Exercise aim:
Reproduce the material word for word, starting at the line that contains "This screenshot has width=615, height=236." and continuing through its final line. Leave the pictures out of your answer.
'''
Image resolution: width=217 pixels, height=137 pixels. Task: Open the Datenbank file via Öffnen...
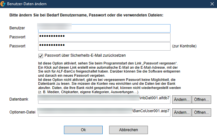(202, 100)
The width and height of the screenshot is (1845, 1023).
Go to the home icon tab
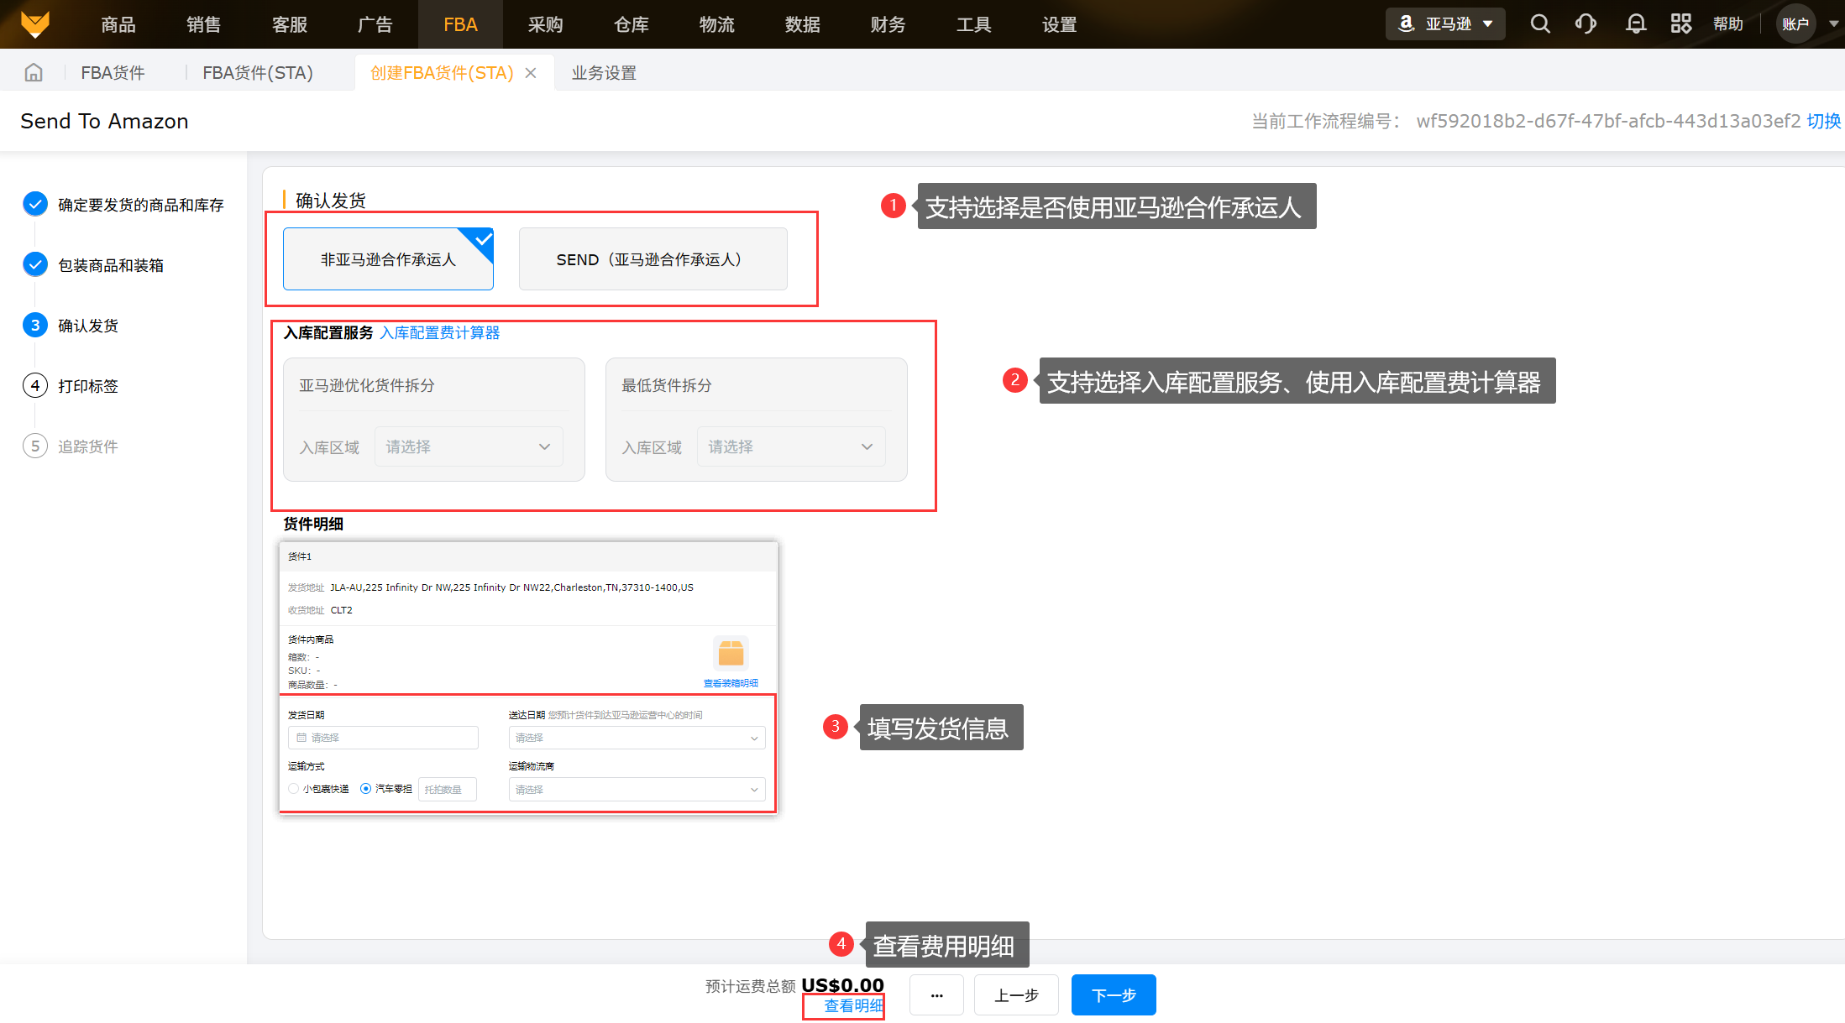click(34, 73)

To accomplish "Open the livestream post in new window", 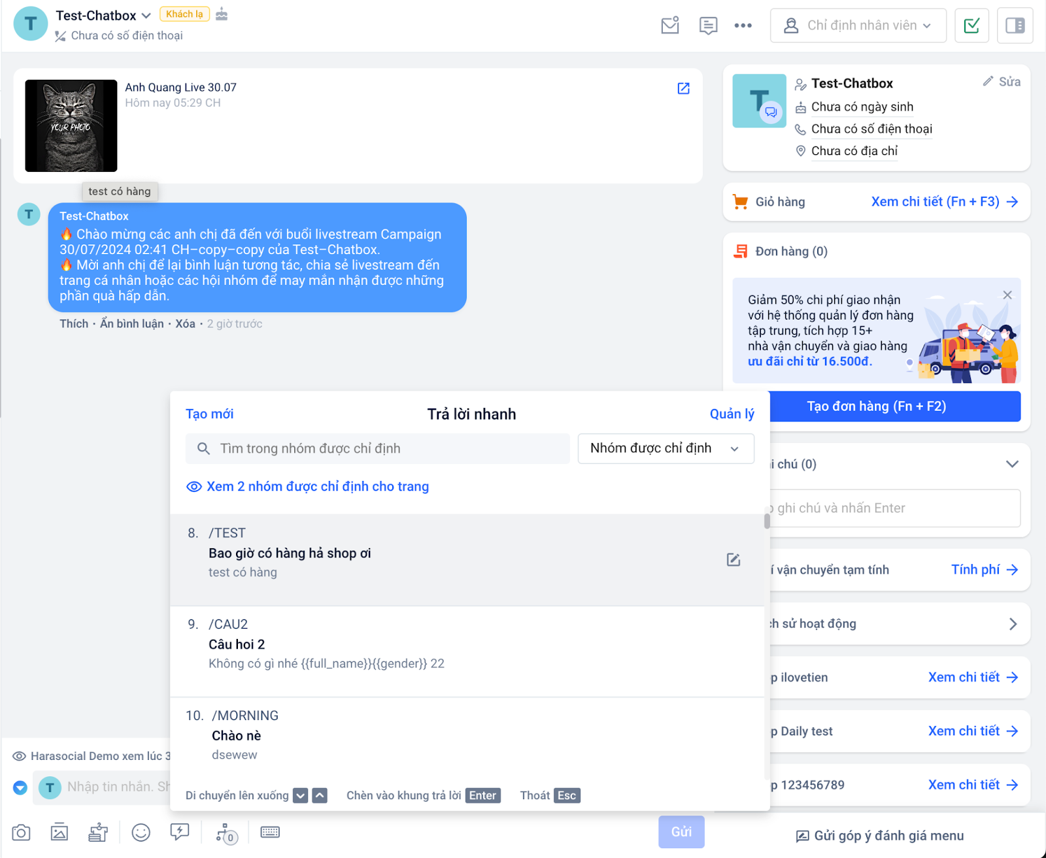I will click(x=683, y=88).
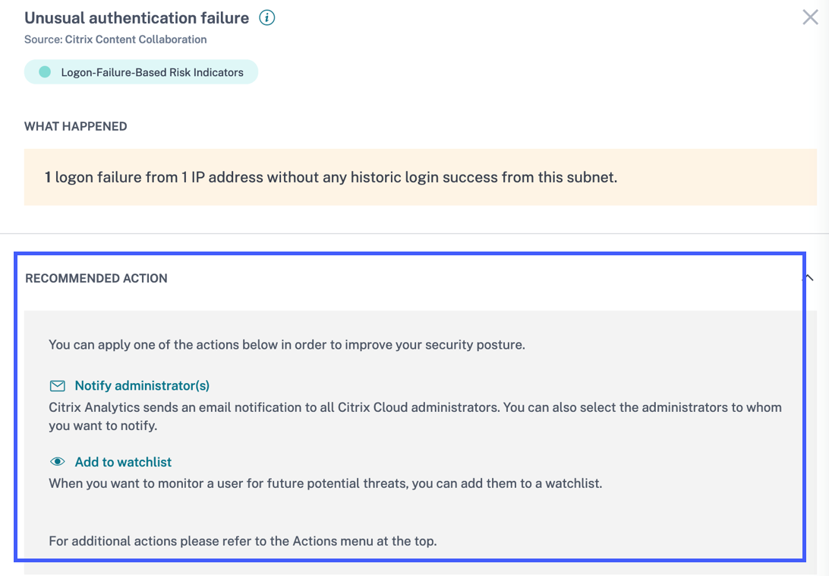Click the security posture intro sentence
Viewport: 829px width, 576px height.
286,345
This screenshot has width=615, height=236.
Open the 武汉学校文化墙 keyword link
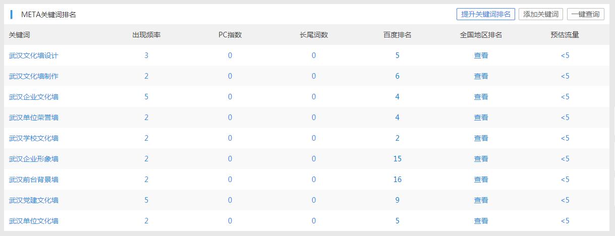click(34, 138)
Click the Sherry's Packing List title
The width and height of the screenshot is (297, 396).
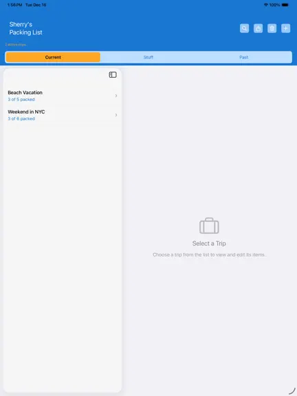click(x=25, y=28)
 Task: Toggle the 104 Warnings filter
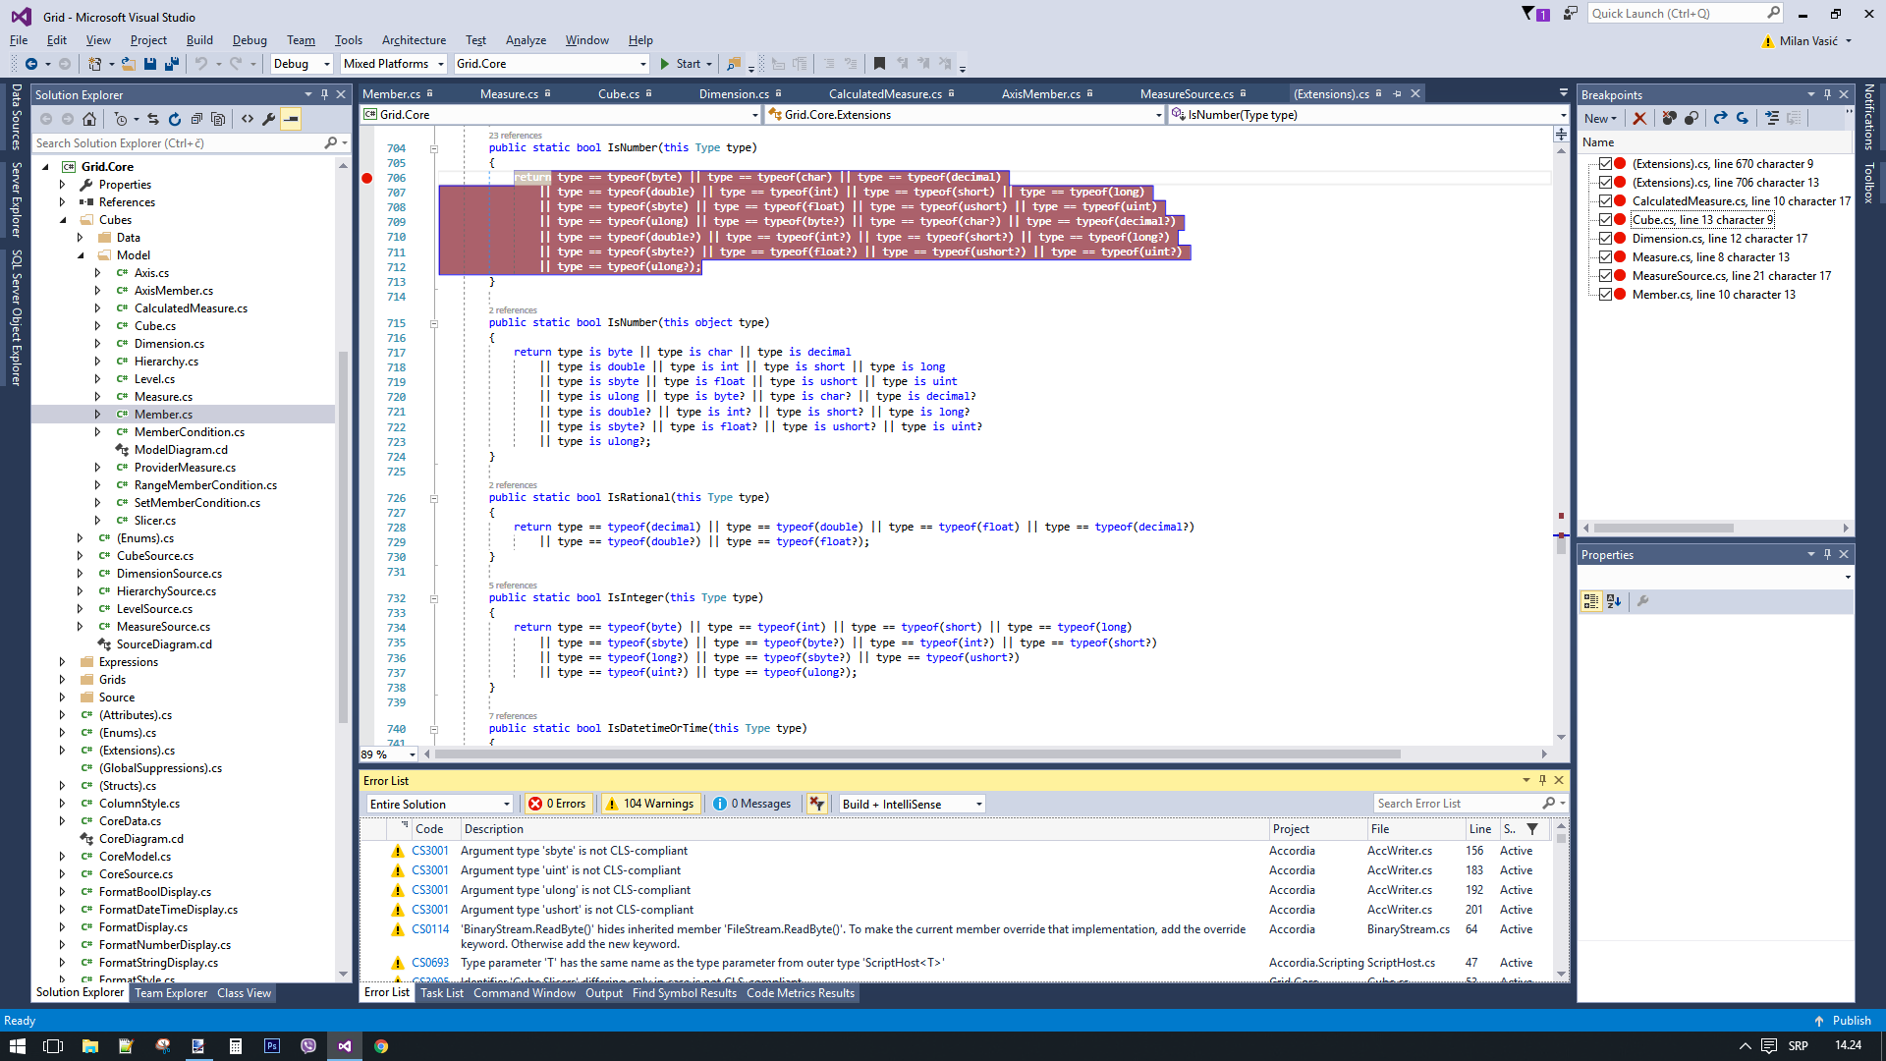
'''
Result for this task:
This screenshot has width=615, height=236.
Open the 武汉学校文化墙 keyword link
click(34, 138)
Click the Sherry's Packing List title
The width and height of the screenshot is (297, 396).
click(x=25, y=28)
 Task: Toggle the 104 Warnings filter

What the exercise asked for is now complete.